━━━━━ Data for this exercise ━━━━━
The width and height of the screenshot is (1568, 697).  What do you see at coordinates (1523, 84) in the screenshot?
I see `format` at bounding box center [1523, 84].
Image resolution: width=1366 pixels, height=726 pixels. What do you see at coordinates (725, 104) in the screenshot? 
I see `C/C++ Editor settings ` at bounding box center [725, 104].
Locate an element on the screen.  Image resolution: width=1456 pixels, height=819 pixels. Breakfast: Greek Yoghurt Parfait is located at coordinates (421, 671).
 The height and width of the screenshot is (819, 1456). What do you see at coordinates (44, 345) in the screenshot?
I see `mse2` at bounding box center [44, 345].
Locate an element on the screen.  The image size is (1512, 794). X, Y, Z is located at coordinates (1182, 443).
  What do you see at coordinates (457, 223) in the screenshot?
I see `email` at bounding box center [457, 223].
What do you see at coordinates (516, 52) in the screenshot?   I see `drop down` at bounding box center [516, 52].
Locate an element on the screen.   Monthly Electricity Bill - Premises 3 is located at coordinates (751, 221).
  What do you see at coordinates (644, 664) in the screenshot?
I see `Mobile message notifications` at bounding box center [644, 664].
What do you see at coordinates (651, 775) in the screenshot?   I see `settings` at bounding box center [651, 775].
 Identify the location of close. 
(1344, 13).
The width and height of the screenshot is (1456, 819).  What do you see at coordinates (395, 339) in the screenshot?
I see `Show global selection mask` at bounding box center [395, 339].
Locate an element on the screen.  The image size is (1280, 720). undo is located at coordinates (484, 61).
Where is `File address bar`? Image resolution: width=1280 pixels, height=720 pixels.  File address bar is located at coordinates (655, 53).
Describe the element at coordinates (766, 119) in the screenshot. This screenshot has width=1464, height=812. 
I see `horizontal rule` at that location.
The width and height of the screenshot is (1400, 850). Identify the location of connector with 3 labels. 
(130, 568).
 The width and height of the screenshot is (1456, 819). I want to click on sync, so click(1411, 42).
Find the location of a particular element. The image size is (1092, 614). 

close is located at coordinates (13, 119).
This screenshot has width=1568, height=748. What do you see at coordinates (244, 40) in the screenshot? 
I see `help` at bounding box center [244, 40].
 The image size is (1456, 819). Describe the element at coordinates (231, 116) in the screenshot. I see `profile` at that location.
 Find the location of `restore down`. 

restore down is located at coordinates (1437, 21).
━━━━━
Recast the records starting at the line containing "Find the location of a" and ending at the line containing "close is located at coordinates (13, 119)." as a two-column CSV with the headers input and output. Give one row per record, with what is asked under input and its reply under output, each in a single quoted field with line breaks turned into spaces.

input,output
"Find the location of a particular element. The image size is (1092, 614).","close is located at coordinates (13, 119)."